Série de tâches:
1 > Répondez aux questions suivantes à partir de l’extrait sur la réforme de l’École :
(a) Quelle enquête a précédé la publication des résultats PISA ?
(b) Quel essai Baudelot et Establet ont-ils publié il y a bientôt trente ans ?
(c) En quelle année ont-ils publié L’élitisme républicain ?
2 > Reprenez mot pour mot le passage de l’extrait sur la réforme de l’École qui commence à « Un article de » et se termine à « en France ? ».
3 > Indiquez si chacune des affirmations suivantes concorde avec l’extrait sur la réforme de l’École, en citant les mots décisifs :
(a) Le système scolaire français fonctionne bien.
(b) Selon Baudelot et Establet, l’élitisme scolaire était le principal responsable du creusement des inégalités.
(c) L’élection présidentielle doit avoir lieu dans six mois.

Extrait choisi:
Un article de Trop Libre

La réforme de l’École : une question politique ?
Ecole-Musée national de l’Education(CC BY-NC-ND 2.0)

La récente publication des résultats PISA, précédée de celle de l’enquête Timss (trends in Mathematics and Science Study) n’a pas manqué de relancer la querelle scolaire en France. Et, à six mois de l’élection présidentielle, celle-ci n’est sans doute pas près de s’éteindre.

Il suffit de constater avec quelle rapidité et quelle mauvaise foi madame Vallaud-Belkacem a rendu François Fillon – étrange hasard ! – responsable de la situation dégradée de l’enseignement en France. Plutôt que de vaines polémiques, cette dégradation appelle pourtant à la fois une réponse dépolitisée et une réaction politique. Un espoir chimérique en France ?

 

Un constat partagé

Il y a bientôt trente ans, les sociologues C. Baudelot et R. Establet, tirant le bilan de la massification des lycées, publiait un essai qui fit grand bruit, Le niveau monte, réfutation d’une vieille idée concernant la prétendue décadence de nos écoles.

Vingt ans plus tard, en 2009, après neuf années d’enquête PISA, dans L’élitisme républicain, ils pointaient l’échec majeur du système français en dépit de la hausse du niveau : le creusement des inégalités dont l’élitisme scolaire était, selon eux, le principal responsable.

Aujourd’hui, tout se passe comme si l’École française perdait sur tous les tableaux : des écarts toujours plus grands selon l’origine sociale des élèves, des performances générales préoccupantes en termes d’acquisition des savoirs et des compétences, sans parler du malaise enseignant et de la crise du recrutement. Le constat, récemment encore sujet à des polémiques stériles – les enquêtes PISA étant elles-mêmes remises en cause ! -, est aujourd’hui partagé : le système scolaire fonctionne mal.

 

« Pédagogues » et « réactionnaires »

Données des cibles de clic

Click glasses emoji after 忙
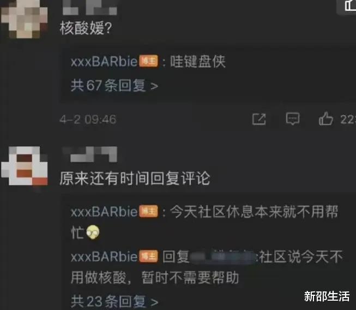 pos(93,232)
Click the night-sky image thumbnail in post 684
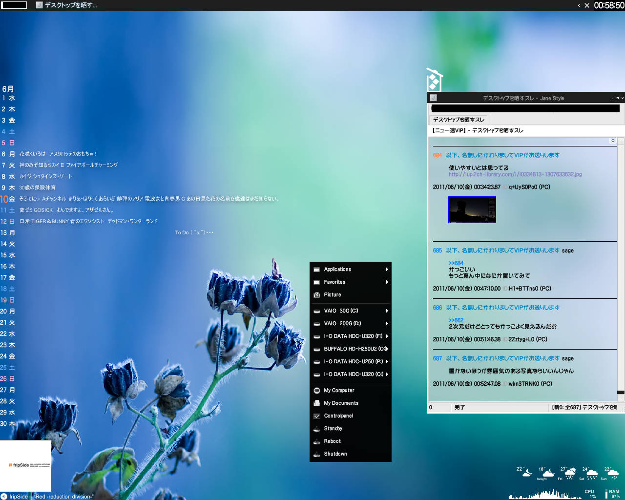The width and height of the screenshot is (625, 500). tap(472, 209)
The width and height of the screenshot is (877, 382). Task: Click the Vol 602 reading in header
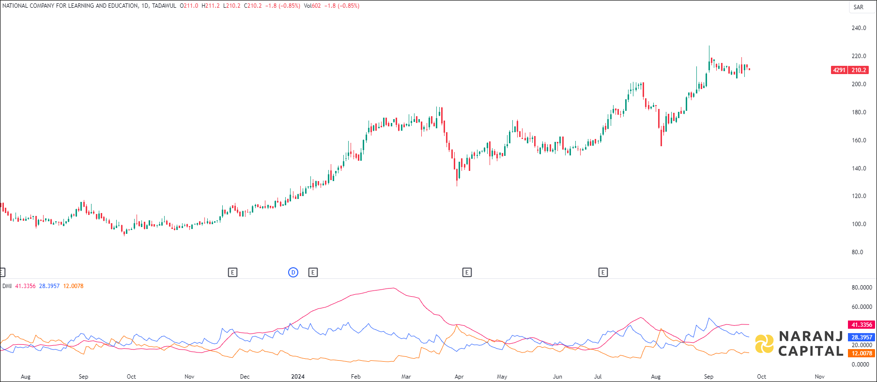312,6
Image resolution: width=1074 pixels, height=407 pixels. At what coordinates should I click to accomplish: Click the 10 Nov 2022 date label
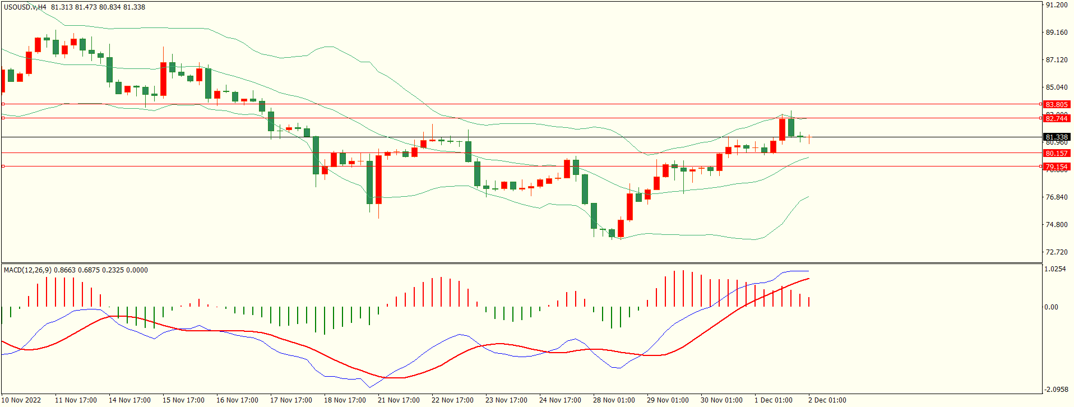tap(22, 400)
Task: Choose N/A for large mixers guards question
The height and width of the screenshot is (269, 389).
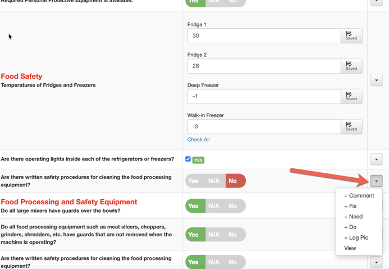Action: (214, 206)
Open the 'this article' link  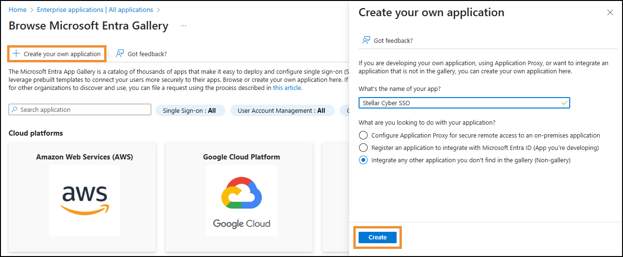(287, 88)
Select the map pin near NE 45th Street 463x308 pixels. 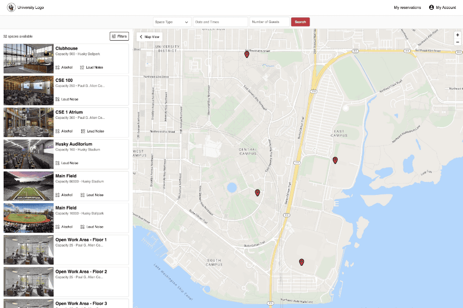point(247,54)

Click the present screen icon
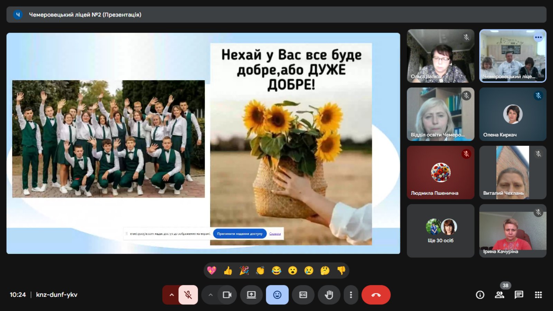click(x=251, y=295)

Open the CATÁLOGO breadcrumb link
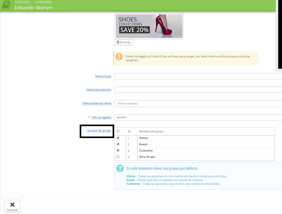click(x=22, y=2)
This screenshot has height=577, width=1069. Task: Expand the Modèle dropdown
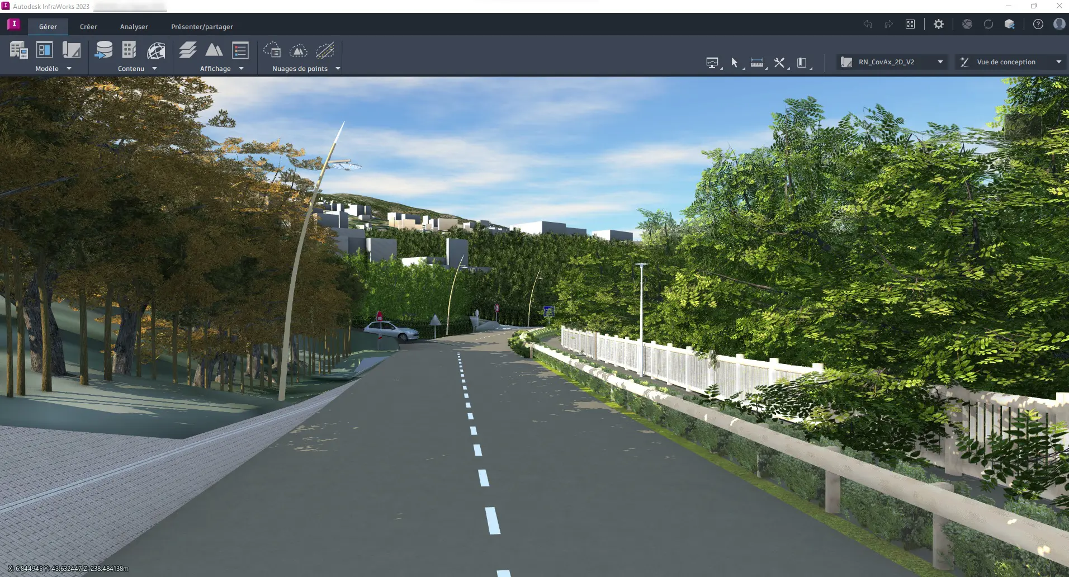click(69, 68)
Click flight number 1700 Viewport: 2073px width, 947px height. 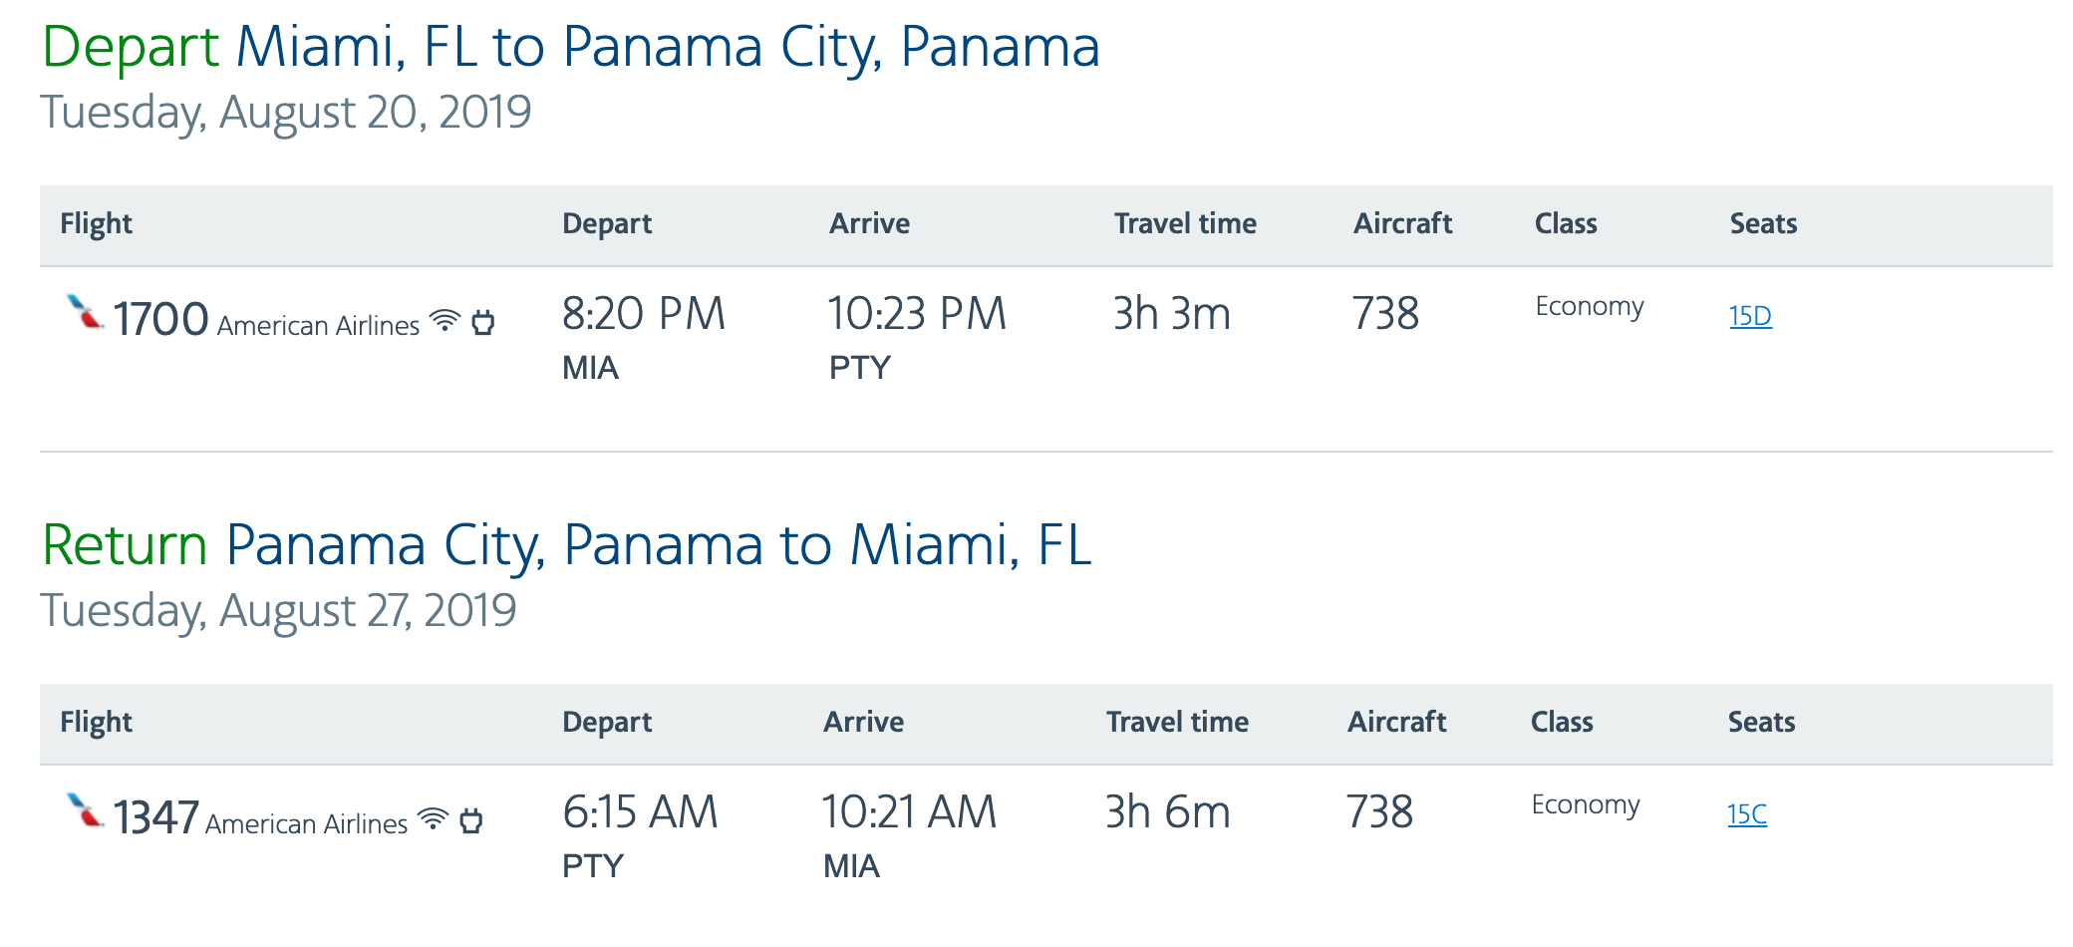(x=160, y=320)
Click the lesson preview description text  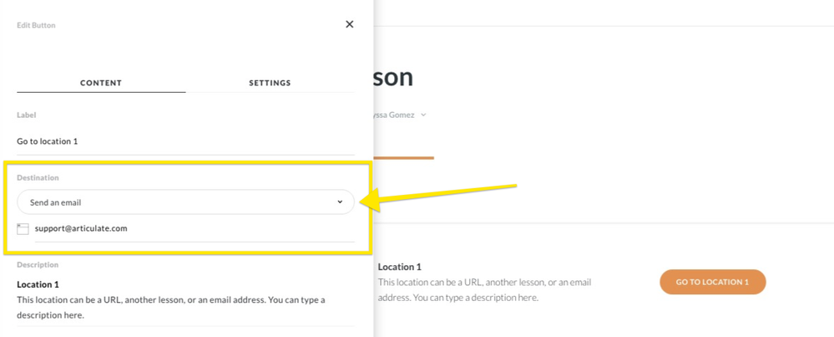coord(484,290)
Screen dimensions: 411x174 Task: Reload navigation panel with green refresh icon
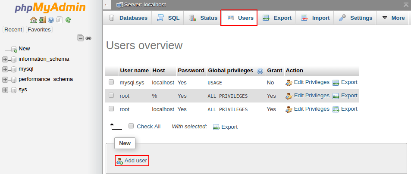(x=68, y=20)
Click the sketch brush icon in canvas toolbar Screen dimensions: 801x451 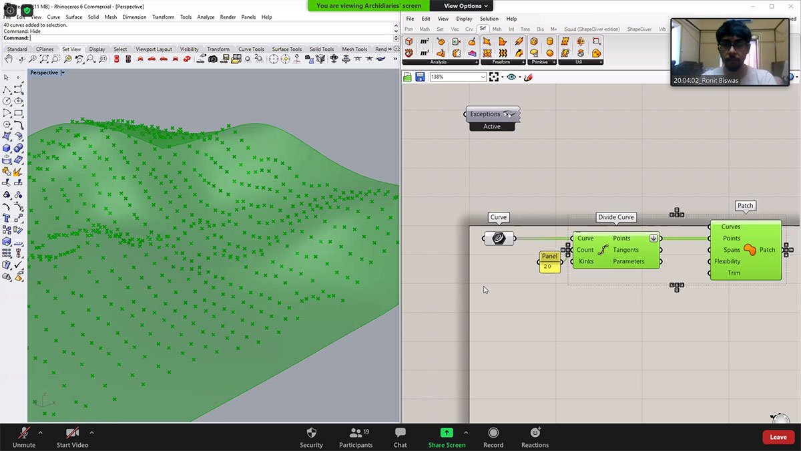tap(528, 78)
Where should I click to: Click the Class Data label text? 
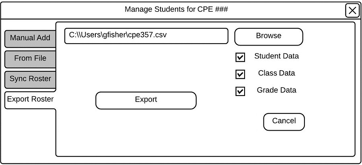[x=276, y=73]
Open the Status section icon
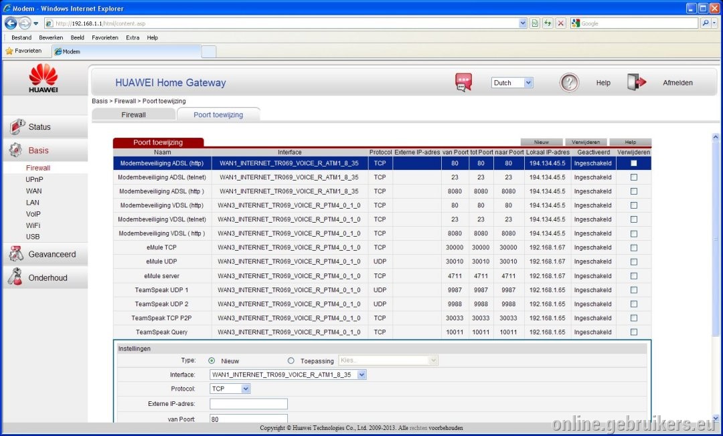Image resolution: width=723 pixels, height=436 pixels. click(17, 126)
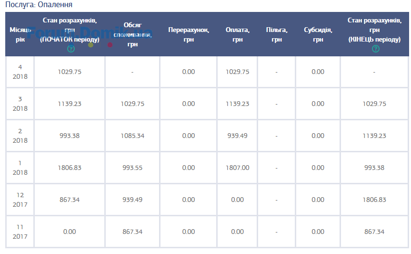Image resolution: width=411 pixels, height=254 pixels.
Task: Click the Forum.Domik.ua watermark text
Action: click(x=90, y=33)
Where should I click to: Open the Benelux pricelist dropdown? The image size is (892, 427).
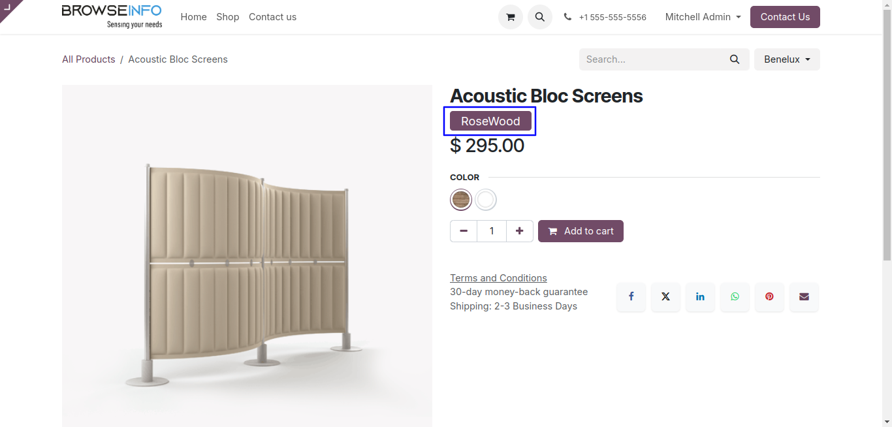(x=787, y=59)
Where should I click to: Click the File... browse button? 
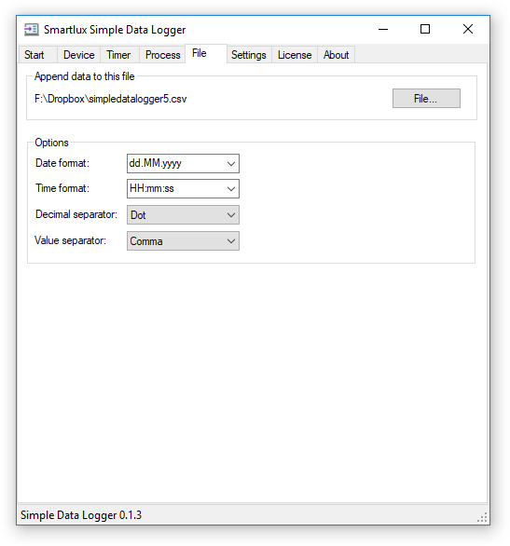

Réponses par tâche:
1 >
(a) L’enquête Timss (trends in Mathematics and Science Study).
(b) Le niveau monte.
(c) En 2009.

2 >
Un article de Trop Libre

La réforme de l’École : une question politique ?
Ecole-Musée national de l’Education(CC BY-NC-ND 2.0)

La récente publication des résultats PISA, précédée de celle de l’enquête Timss (trends in Mathematics and Science Study) n’a pas manqué de relancer la querelle scolaire en France. Et, à six mois de l’élection présidentielle, celle-ci n’est sans doute pas près de s’éteindre.

Il suffit de constater avec quelle rapidité et quelle mauvaise foi madame Vallaud-Belkacem a rendu François Fillon – étrange hasard ! – responsable de la situation dégradée de l’enseignement en France. Plutôt que de vaines polémiques, cette dégradation appelle pourtant à la fois une réponse dépolitisée et une réaction politique. Un espoir chimérique en France ?

3 >
(a) Non : « le système scolaire fonctionne mal ».
(b) Oui : « le creusement des inégalités dont l’élitisme scolaire était, selon eux, le principal responsable ».
(c) Oui : « à six mois de l’élection présidentielle ».